• _About this task_:
The records underneath are to be printed in full and exactly, with no pictures carried over.

BEGIN Data supplied

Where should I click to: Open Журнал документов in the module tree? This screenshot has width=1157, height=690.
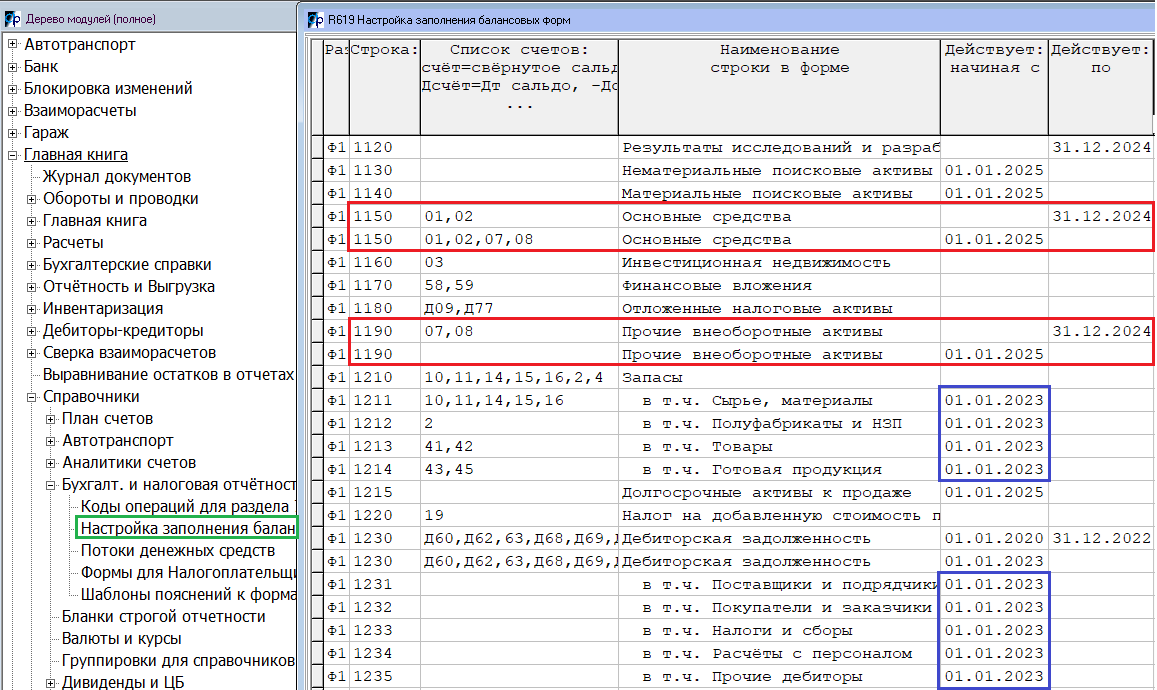tap(116, 177)
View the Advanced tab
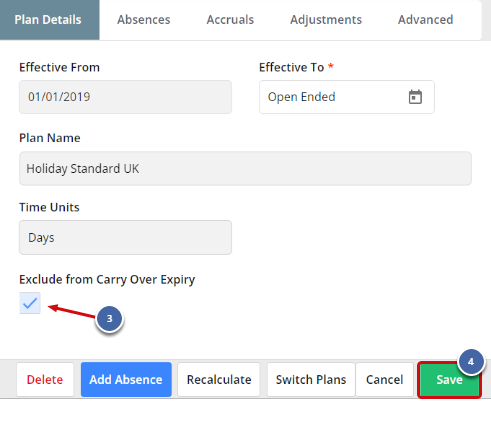This screenshot has height=423, width=491. pyautogui.click(x=426, y=20)
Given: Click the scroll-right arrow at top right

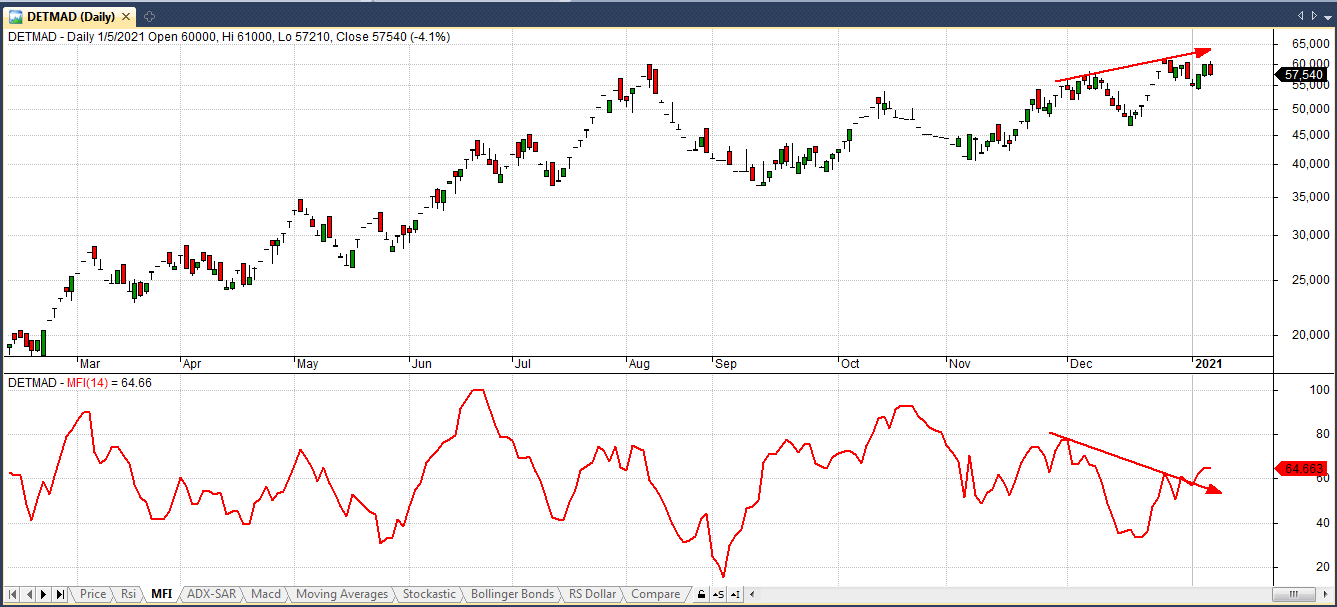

END Data supplied

• _Exercise output_:
Where should I click to: Open Журнал документов in the module tree? This screenshot has width=1157, height=690.
tap(116, 177)
View the Advanced tab
This screenshot has height=423, width=491. pyautogui.click(x=426, y=20)
Given: Click the scroll-right arrow at top right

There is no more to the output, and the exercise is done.